After graduation from law school, Mr. Byers clerked for the Honorable William Wayne Justice, Chief Judge of the United States District Court for the Eastern District of Texas. From 1982 through 1992, he served as a court-appointed special master to federal judges in the Northern and Southern Districts of Georgia, in New Mexico, and in Puerto Rico, where he was responsible for overseeing the implementation of court orders addressing the conditions of confinement in prisons and jails.

Since 1990, Mr. Byers has been General Counsel to Block Communications (formerly Blade Communications), a multi-media communications company that owns and operates newspapers, television stations, cable television and telephone companies, and various web-based companies and operations throughout the United States.

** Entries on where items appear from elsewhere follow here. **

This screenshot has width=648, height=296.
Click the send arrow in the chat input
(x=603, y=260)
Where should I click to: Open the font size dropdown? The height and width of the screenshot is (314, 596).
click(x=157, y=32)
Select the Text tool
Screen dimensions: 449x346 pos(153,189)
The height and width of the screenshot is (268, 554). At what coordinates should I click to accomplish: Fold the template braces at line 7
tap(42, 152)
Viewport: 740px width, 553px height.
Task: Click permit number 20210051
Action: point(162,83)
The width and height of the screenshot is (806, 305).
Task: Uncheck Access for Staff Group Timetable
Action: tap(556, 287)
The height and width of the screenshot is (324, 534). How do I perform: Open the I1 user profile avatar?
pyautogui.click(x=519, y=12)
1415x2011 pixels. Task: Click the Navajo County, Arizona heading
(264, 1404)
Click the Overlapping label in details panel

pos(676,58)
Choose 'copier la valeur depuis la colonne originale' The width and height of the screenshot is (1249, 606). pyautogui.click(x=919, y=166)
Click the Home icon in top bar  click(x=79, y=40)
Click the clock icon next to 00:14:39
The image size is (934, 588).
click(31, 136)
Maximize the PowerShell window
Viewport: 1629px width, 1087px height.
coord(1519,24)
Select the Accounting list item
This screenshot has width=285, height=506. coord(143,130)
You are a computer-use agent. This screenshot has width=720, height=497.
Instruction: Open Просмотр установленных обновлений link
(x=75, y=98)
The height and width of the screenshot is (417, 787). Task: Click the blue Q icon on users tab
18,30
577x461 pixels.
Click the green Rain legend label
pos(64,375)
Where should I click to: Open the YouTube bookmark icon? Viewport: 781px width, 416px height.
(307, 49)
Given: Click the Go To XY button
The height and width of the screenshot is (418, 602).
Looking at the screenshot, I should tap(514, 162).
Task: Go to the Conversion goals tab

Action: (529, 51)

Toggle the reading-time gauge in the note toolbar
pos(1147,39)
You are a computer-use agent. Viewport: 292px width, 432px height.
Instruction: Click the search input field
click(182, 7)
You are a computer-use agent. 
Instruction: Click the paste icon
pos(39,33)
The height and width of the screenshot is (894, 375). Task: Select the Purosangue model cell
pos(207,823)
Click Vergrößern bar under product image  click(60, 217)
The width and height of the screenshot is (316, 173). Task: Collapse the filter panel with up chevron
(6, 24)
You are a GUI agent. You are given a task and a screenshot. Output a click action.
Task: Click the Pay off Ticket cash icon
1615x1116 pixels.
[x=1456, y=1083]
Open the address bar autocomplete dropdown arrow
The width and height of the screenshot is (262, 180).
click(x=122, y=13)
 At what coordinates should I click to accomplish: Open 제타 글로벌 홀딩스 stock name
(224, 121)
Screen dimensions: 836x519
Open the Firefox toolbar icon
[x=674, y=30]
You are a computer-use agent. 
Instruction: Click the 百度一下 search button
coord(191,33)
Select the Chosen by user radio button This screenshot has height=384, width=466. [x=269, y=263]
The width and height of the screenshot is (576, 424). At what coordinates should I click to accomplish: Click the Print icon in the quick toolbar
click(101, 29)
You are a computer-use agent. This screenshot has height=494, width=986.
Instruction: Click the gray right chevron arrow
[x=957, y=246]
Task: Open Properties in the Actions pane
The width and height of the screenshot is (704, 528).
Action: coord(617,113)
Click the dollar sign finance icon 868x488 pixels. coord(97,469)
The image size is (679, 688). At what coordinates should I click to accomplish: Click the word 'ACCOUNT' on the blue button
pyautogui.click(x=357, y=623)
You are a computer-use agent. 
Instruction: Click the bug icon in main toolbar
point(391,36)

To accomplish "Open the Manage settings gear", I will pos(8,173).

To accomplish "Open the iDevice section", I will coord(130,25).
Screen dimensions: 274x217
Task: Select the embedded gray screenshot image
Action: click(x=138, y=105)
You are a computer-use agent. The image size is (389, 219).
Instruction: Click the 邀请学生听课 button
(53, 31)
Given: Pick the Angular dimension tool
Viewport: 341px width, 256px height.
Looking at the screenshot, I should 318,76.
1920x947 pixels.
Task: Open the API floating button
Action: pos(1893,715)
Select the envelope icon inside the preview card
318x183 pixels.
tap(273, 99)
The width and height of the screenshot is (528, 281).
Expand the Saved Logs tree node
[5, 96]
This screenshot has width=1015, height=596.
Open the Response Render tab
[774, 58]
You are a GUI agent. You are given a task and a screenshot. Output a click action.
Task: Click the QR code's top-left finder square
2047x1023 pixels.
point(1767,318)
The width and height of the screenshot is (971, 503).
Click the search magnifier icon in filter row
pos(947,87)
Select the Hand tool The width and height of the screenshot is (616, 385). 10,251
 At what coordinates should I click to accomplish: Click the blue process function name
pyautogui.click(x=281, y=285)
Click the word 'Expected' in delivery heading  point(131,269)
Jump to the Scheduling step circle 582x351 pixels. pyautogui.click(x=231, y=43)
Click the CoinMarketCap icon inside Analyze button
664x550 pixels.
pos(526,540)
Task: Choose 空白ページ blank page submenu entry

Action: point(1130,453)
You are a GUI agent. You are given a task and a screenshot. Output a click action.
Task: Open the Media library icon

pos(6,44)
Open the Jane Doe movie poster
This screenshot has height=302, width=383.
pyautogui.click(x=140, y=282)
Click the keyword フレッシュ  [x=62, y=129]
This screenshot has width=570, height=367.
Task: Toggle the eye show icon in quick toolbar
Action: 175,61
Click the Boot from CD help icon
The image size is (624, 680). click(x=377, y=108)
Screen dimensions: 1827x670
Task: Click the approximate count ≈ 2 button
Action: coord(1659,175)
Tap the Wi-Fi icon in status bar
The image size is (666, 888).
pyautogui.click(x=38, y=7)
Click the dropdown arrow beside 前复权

He frequently lectures and presents seminars to lawyers, journalists, and others in Ohio and elsewhere on the First Amendment, Privacy, the Internet, and related topics.

His publications include "Consensus Prison Reform: A Possible Dream," Impossible Jobs in Public Management, Hargrove and Glidewell, eds., (University of Kansas Press 1990); Special Masters and Prison Reform: Real and Imagined Obstacles," Ohio State Journal on Dispute Resolution, Spring 1988, Volume 3, Nos. 2; and "An Egalitarian Interpretation of the First Amendment," Harvard Civil Rights-Civil Liberties Law Review, Vol 16, No. 2 (Fall 1981) (with John Shattuck)

Mr. Byers teaches Communications Law. The class explores in detail legal and practical issues arising in connection with various media: newspapers, television and radio stations, cable television and other video providers, and the Internet, including Internet-service providers, web-hosting companies, and web-publishing. Students identify, analyze, and critique the legal doctrines Ð constitutional, statutory, and common-law Ð that apply to these media, either individually or collectively. They also study how those doctrines have evolved and will continue to change, as the means of mass communication evolve and converge.